BERMAN: If he wants to do good, why not just give it to charity? I guess this guy does give to charity as well. By setting up this game, isn't he setting himself up as some kind of, you know, social dungeon master, you know, to give a dungeons-and-dragons analogy?
JEFF GARDERE, CLINICAL PSYCHOLOGIST: I'm hoping this is altruistic on his or her part, but the issue becomes for me, it is very narcissistic. You're running this social experiment. And you're using that term "social experiment." I've done experiments as a social psychologist. We have controls built in, so there's not a frenzy, so that people don't hurt one another, so the competition or whatever we're trying to look for doesn't go out of control. And I think the potential is always there for this sort of a situation.

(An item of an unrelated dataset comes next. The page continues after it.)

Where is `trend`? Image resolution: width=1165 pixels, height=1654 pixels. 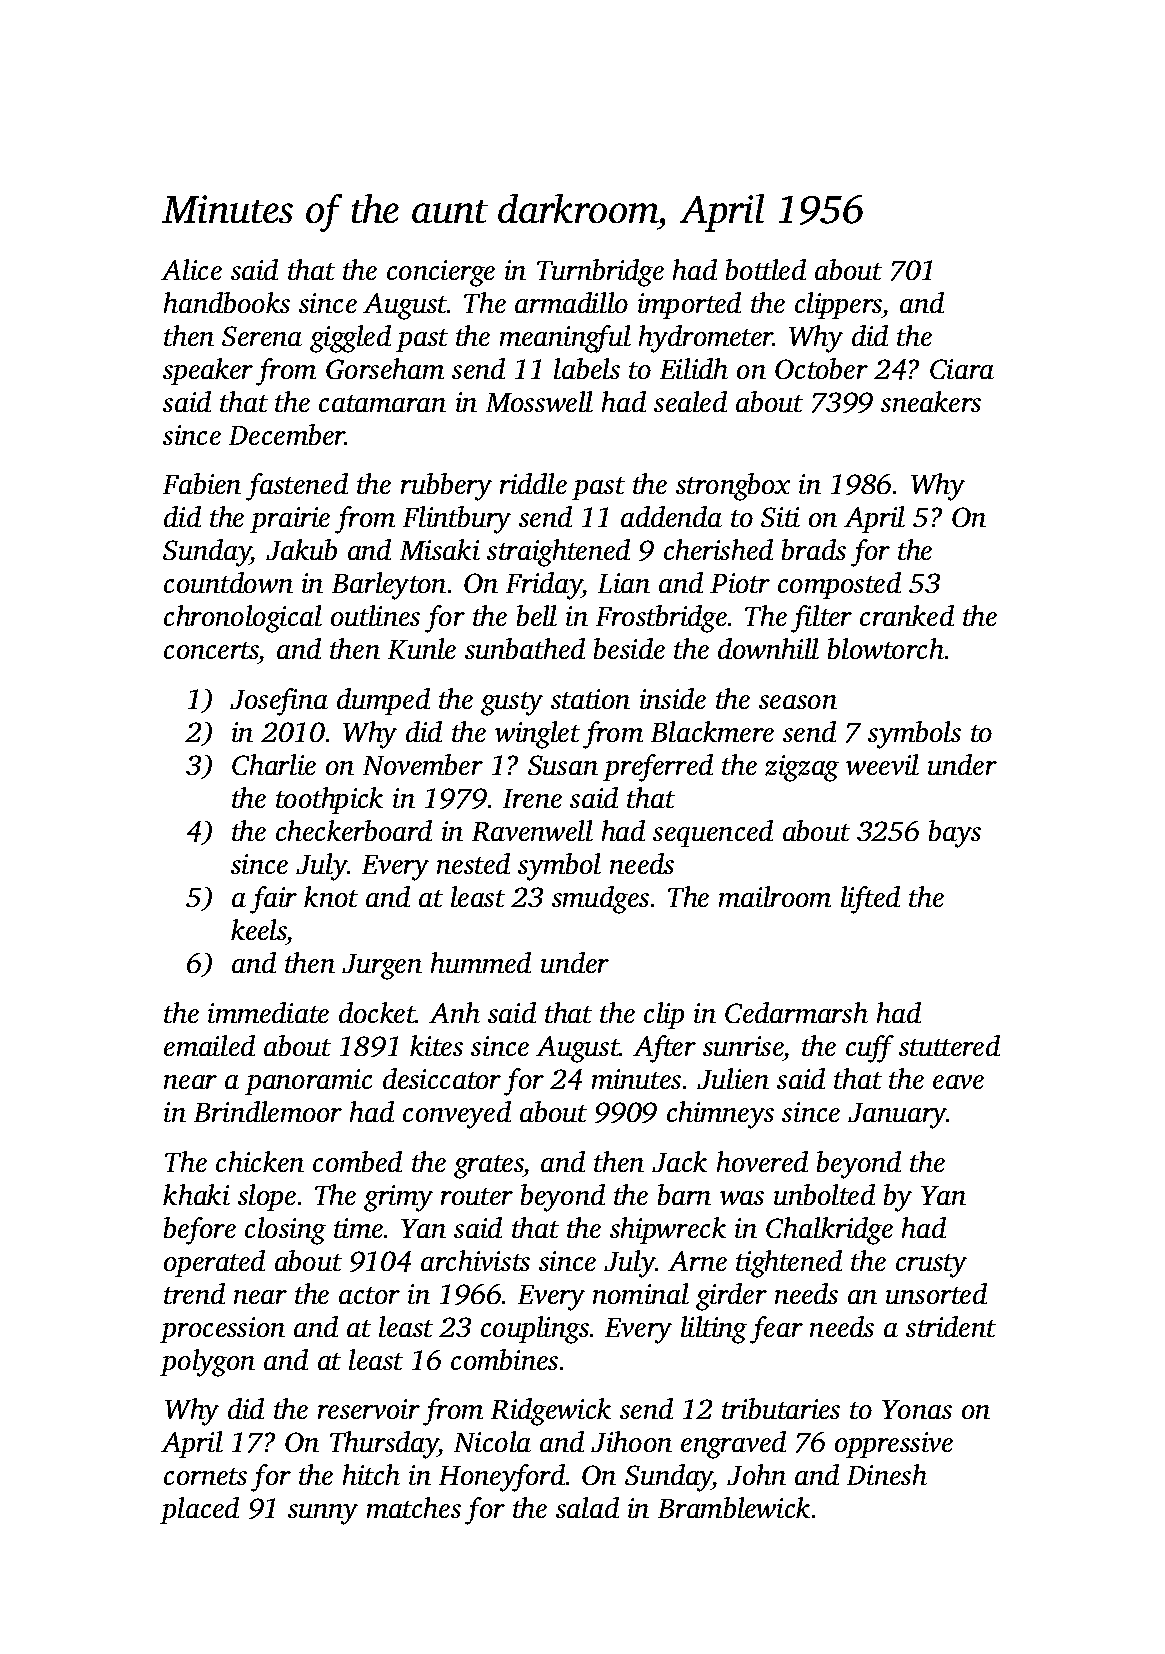 trend is located at coordinates (194, 1293).
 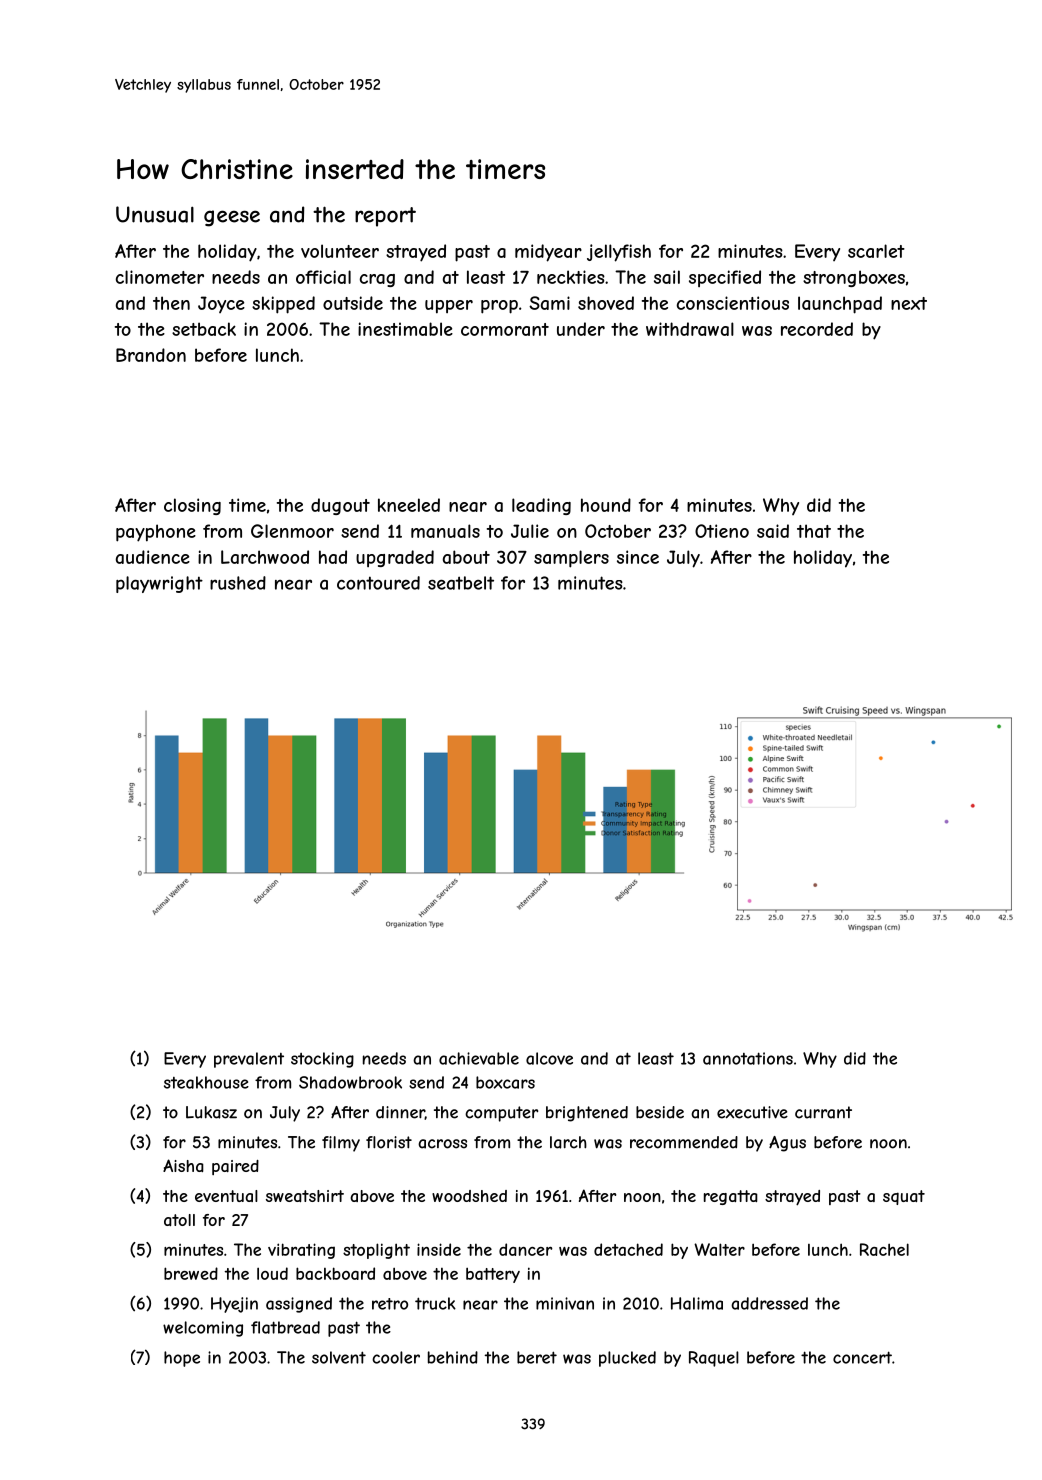 I want to click on scarlet, so click(x=876, y=251).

And in this society we're living in, with all of the financial issues, I'm not sure I like the message of, OK, a lot of us are broke, so let's go look for free money, versus, hey, why don't I give you some nuggets of employment in my company if you want to find that.
BERMAN: Who's playing, Nischelle?
TURNER: A lot of people. There was cash hidden in Los Angeles. A lot of my friends, a lot of people I knew, were scurrying all over the city of Los Angeles looking for this. It caused traffic backups. That's what I find weird. I don't like that kind of fervor of people scrounging, trying to get what's left of money.

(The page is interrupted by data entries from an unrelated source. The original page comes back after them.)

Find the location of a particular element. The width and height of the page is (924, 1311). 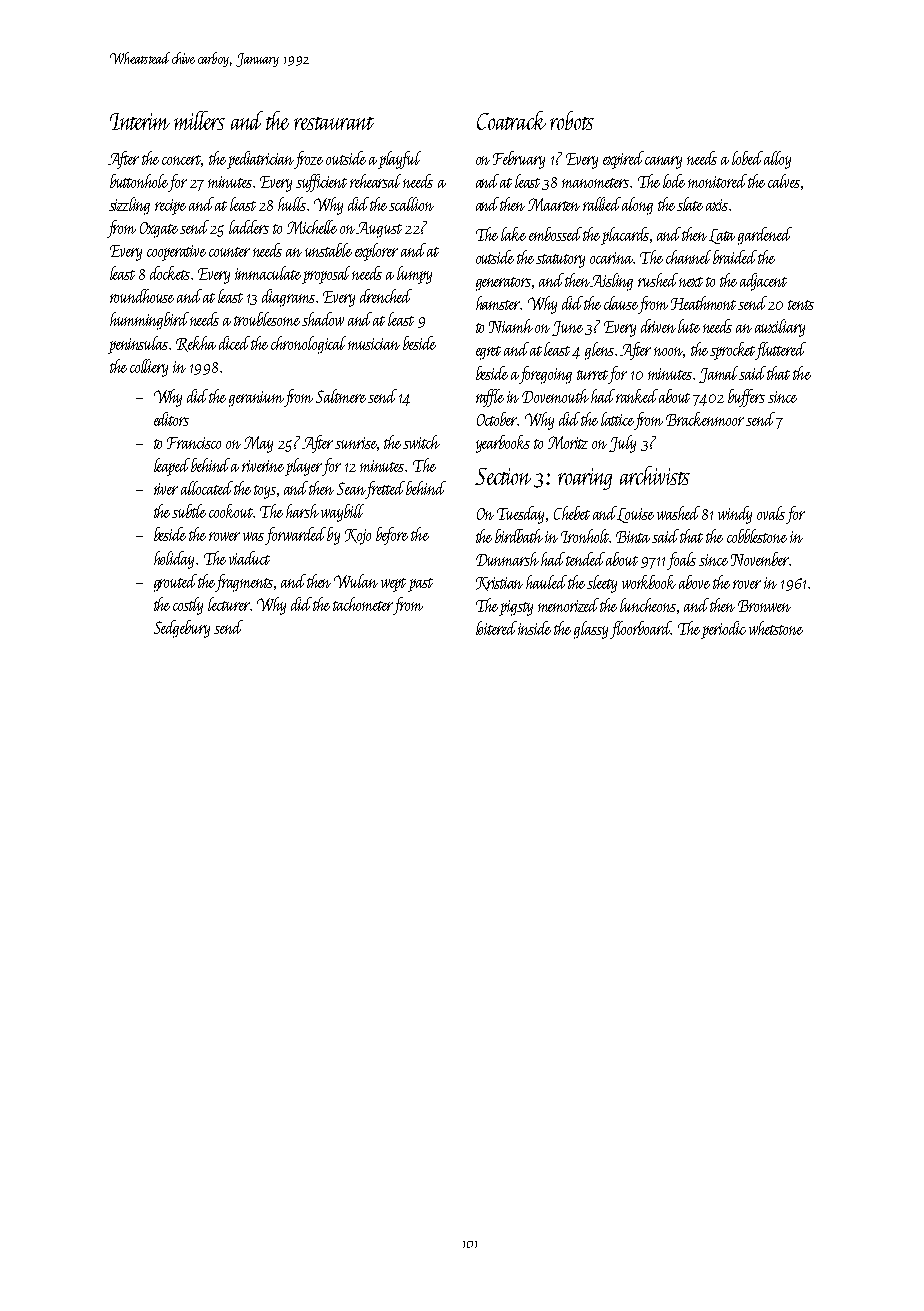

colliery is located at coordinates (149, 368).
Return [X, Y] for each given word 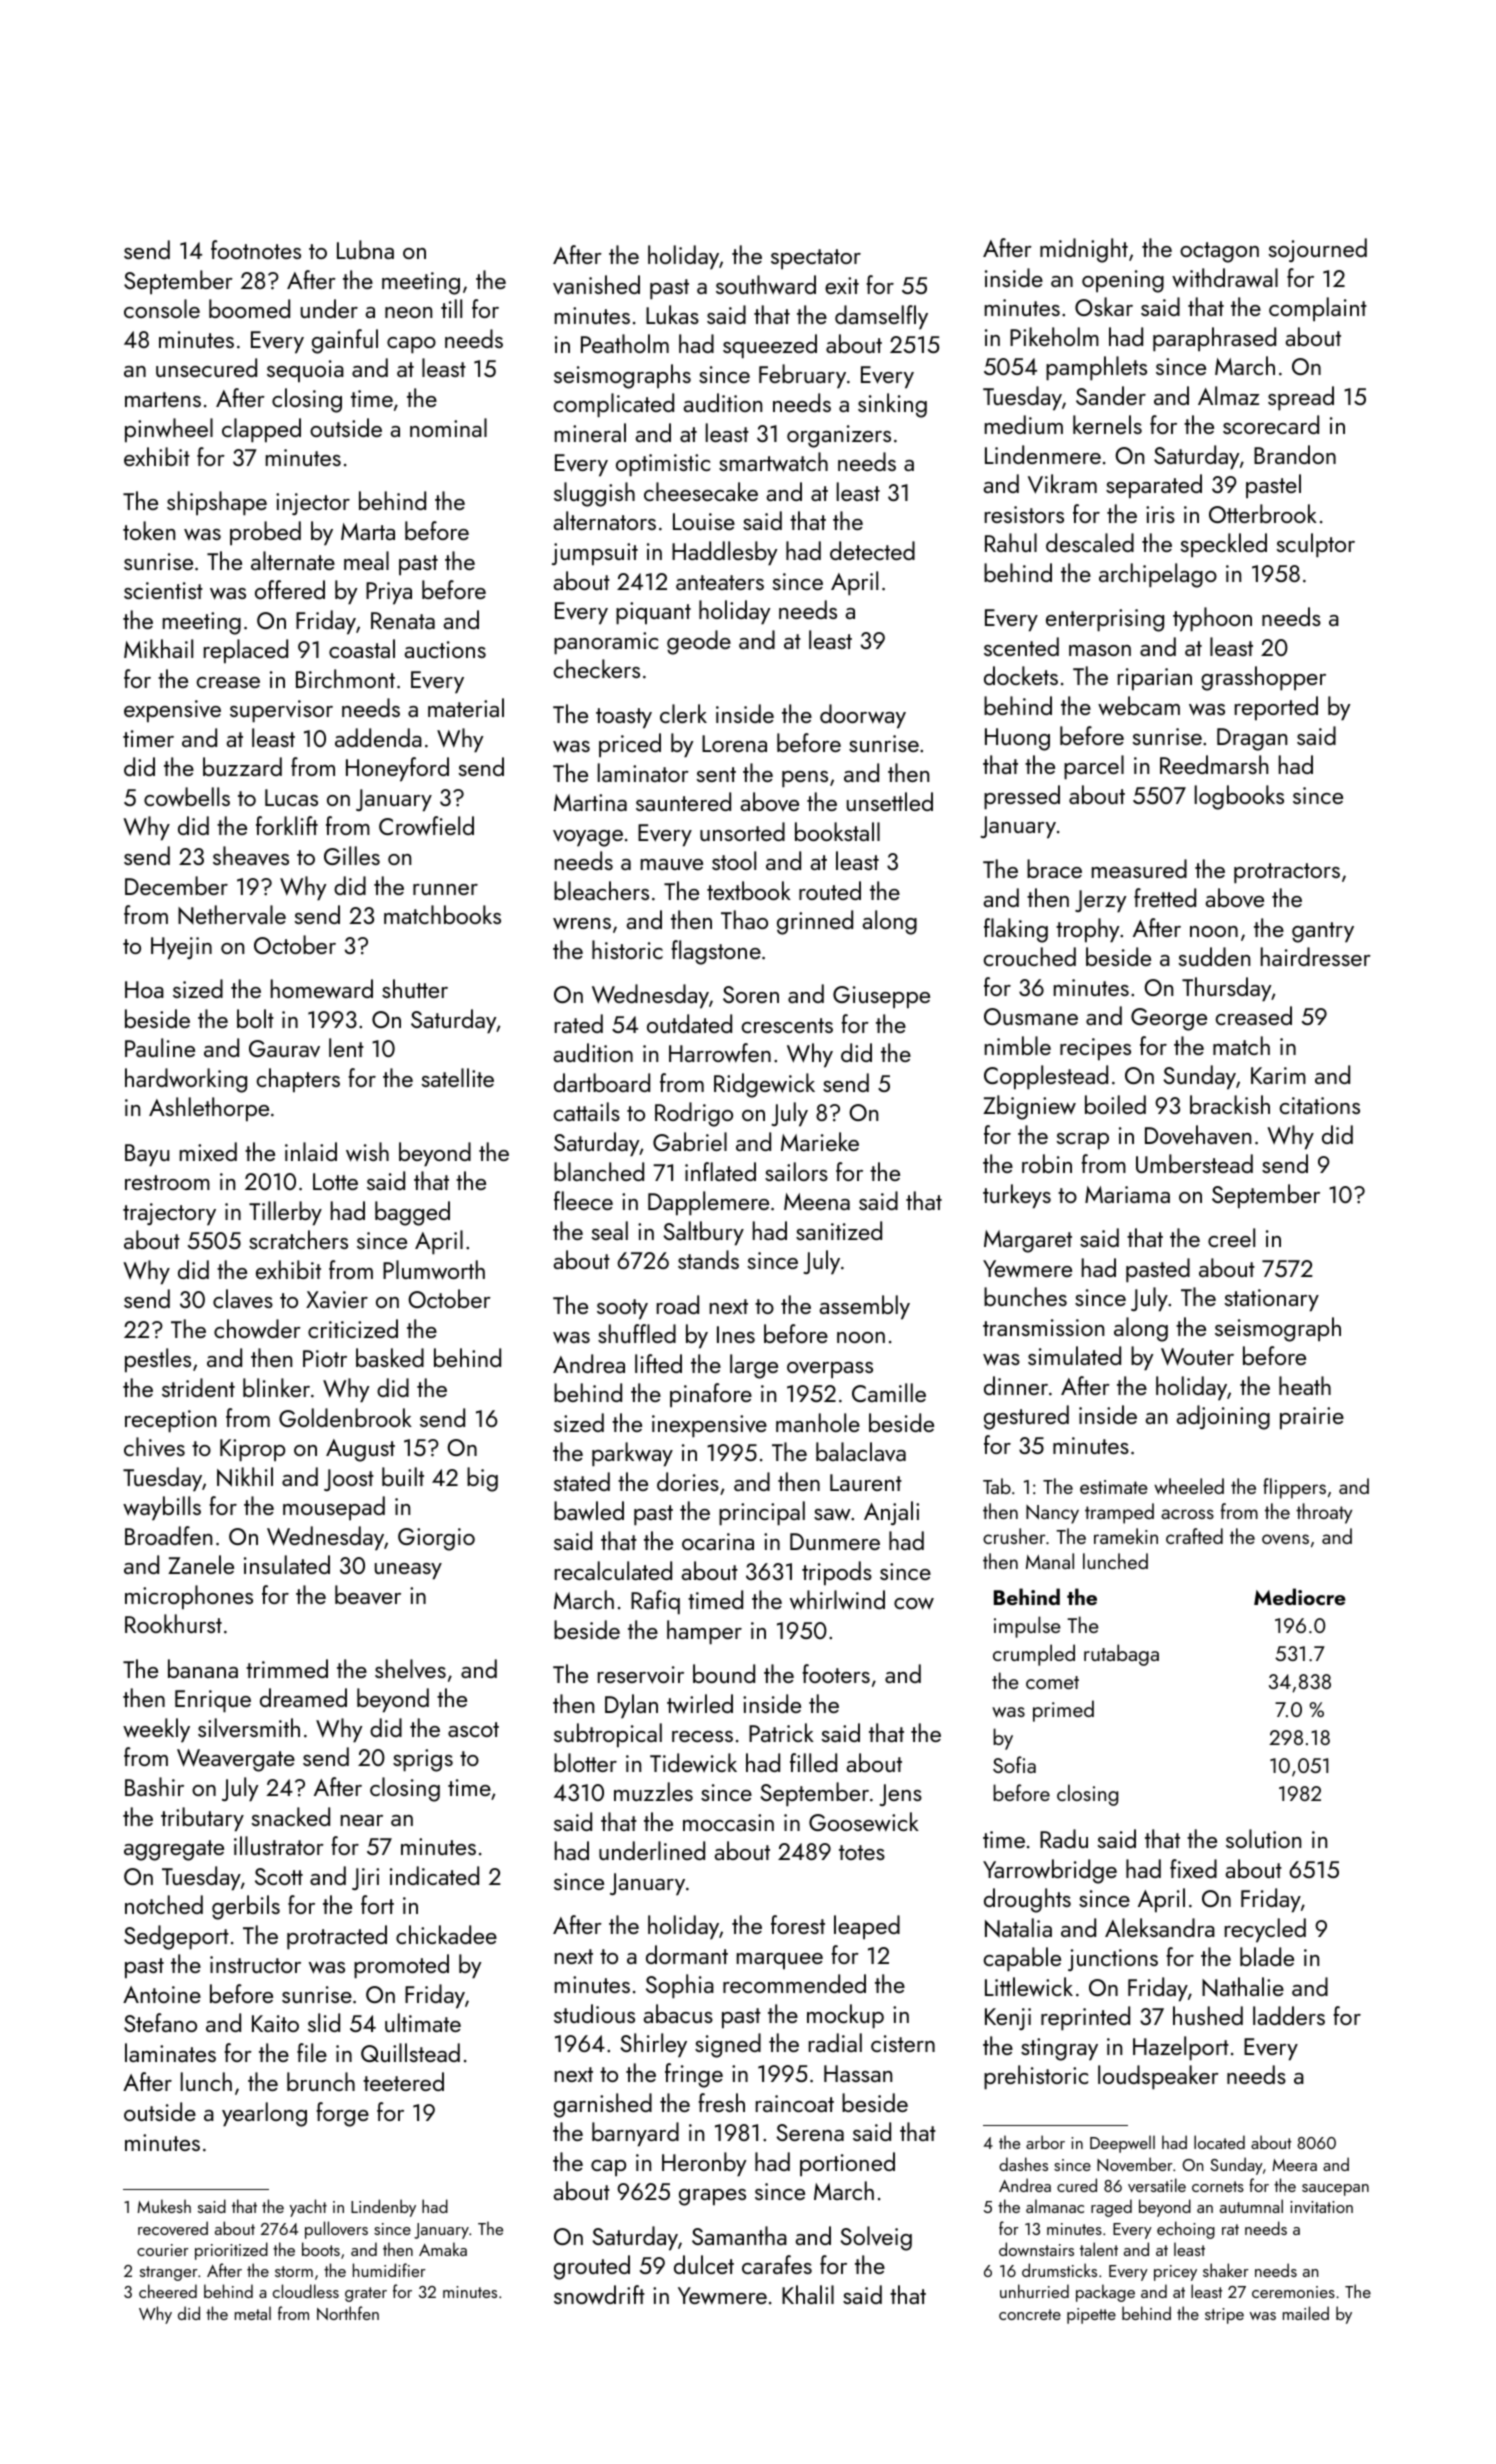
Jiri [365, 1879]
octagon [1219, 252]
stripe [1224, 2316]
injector [313, 504]
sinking [892, 405]
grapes [712, 2197]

GARDERE: What happens if two or three or four, five people find an envelope at the same time? Is it --
TURNER: Well, in the Hollen Beck area of Los Angeles yesterday, which is an area that is not affluent, they did have to call police to make sure nothing more was going to happen when people found this money.
For now, it looks like a fun game but I don't feel like I don't know if we're on the verge of something weird here.
GARDERE: It definitely does sound weird to me. I think there are better ways to get the message across of being altruistic and doing more for your brothers and sisters. I don't think this social experiment is the way to go.
BERMAN: A lot of food banks out there.
Jeff Gardere, Nischelle Turner, great to have you here @THISHOUR. Really appreciate it.
BERMAN: That's it for us, guys. Michaela will be back tomorrow. The team will reunite.
"LEGAL VIEW" with Ashleigh Banfield starts right now.